Sei vetture esclusive. Per celebrare altrettanti eroi della storia Bugatti. La Casa francese non smette di stupire, proponendo un’ulteriore interpretazione del tema Grand Sport Vitesse. Quest’ultima la variante roadster, o forse sarebbe meglio dire “targa”, data la presenza di un hard top amovibile, di Veyron 16.4 Super Sport.
Dopo le one-off dedicate a Jean-Pierre Wimille, due volte trionfatore a Le Mans, e Jean Bugatti, primo dei figli di Ettore Bugatti e giovanissimo dirigente dell’azienda francese dal 1936 al 1939, anni nei quali venne definito lo “stile Bugatti”, è giunto il momento dell’italiano Meo Costantini. Bartolomeo “Meo” Costantini, nato nel 1889, fu un pilota di successo e per 8 anni diresse il racing team Bugatti. La Grand Sport Vitesse a lui intitolata è un omaggio alla storica Type 35, nata nel 1924 come biposto da corsa scoperta. Vettura che divenne la più famosa race car della Factory alsaziana, vincendo centinaia di competizioni in 7 anni di carriera.
Veyron è stata la prima vettura di serie a superare i 1.000 cv di potenza. Poi è arrivata la versione Super Sport. Simbolo di potenza bruta, l’impressionante 8.0 16 cilindri a doppia W (ovvero due V8 inclinati fra loro di 90°, o, come altresì si può dire, quattro bancate a 4 cilindri accoppiate con V di 15° e disposte tra loro a 90°) sovralimentato mediante 4 turbocompressori è così passato da 1001 a 1.217 cv e da 127,5 a 153,1 kgm di coppia. Variazioni ottenute principalmente grazie all’adozione di turbine e intercooler dalla portata maggiorata. Grand Sport Vitesse, da cui deriva la versione Meo Costantini, non è altro, come accennato, che la variante targa di Super Sport.

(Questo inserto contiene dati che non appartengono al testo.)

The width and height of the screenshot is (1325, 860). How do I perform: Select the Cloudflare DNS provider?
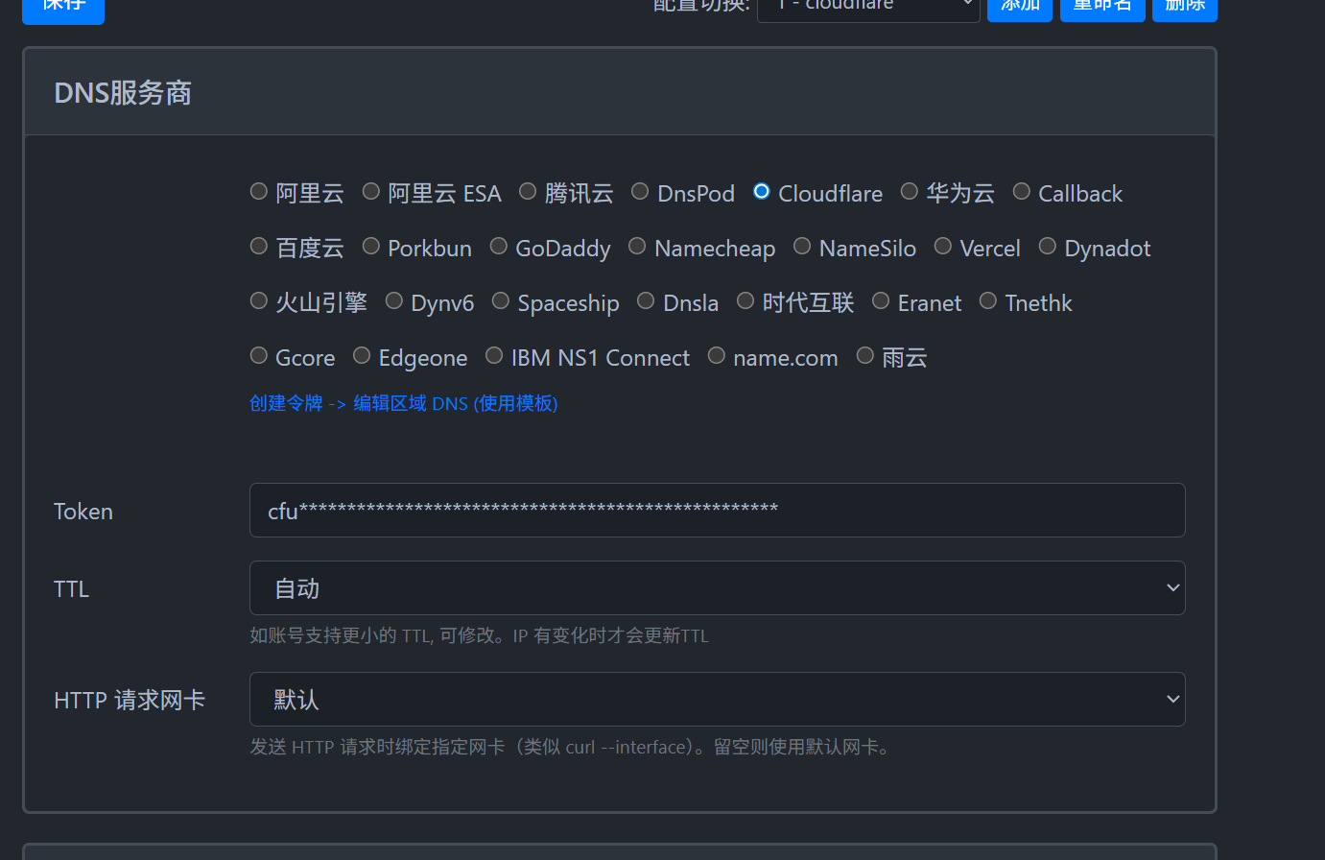pyautogui.click(x=761, y=191)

Analogamente a Veyron, accelera da 0 a 100 km/h in 2,6” grazie alla presenza del launch control. Quasi 200 cv in più è nemmeno un decimo in meno? Un risultato apparentemente deludente… se non fosse che il limite non è la meccanica. Bensì la fisica. A meno di sbriciolare i pneumatici. Proprio la tutela delle coperture ha altresì imposto di “limitare” la velocità massima a 409 km/h, laddove Veyron non va oltre i 407 km/h. A patto, ovviamente, di mantenere innestato l’hard top. In caso contrario è vivamente consigliato non oltrepassare i 360 km/h. Pena la probabile “eiezione” del conducente…
L’aerodinamica si adegua (3 step) alla velocità grazie all’elettronica: l’alettone e lo spoiler variano incidenza e altezza in base all’andatura e cambia altresì la luce da terra, che passa da 12,5 cm (standard) a 8 cm all’avantreno e 9,5 cm al retrotreno oltre i 220 km/h, oppure, una volta azionata una chiave specifica per superare i 375 km/h, rispettivamente a 6,5 e 7 cm mentre si chiudono i flap dinanzi alle ruote anteriori per favorire l’effetto suolo. Come se non bastasse, oltre i 200 km/h l’alettone, in caso di frenata, fuoriesce con un’angolazione di 55° fungendo da freno aerodinamico, aiutando i dischi carboceramici anteriori da 400 mm di diametro e posteriori da 380 mm sui quali agiscono pinze rispettivamente a 8 e 6 pistoncini.
Il cambio è a 7 rapporti a doppia frizione DSG, azionabile mediante levette al volante o tramite il più comune selettore, e assicura passaggi di marcia in 150 ms, mentre la trazione integrale permanente si affida alla frizione centrale Haldex a controllo elettronico che ripartisce la coppia tra gli assali e al differenziale autobloccante posteriore. Nonostante l’adozione di carrozzeria e telaio monoscocca in carbonio, nonché di scarichi in titanio dai valori di retropressione particolarmente contenuti, il peso resta abbondantemente superiore a quanto fatto registrare dalla maggior parte delle supercar: 1.888 kg per Veyron che, nel caso di Grand Sport, salgono a 1.990 kg.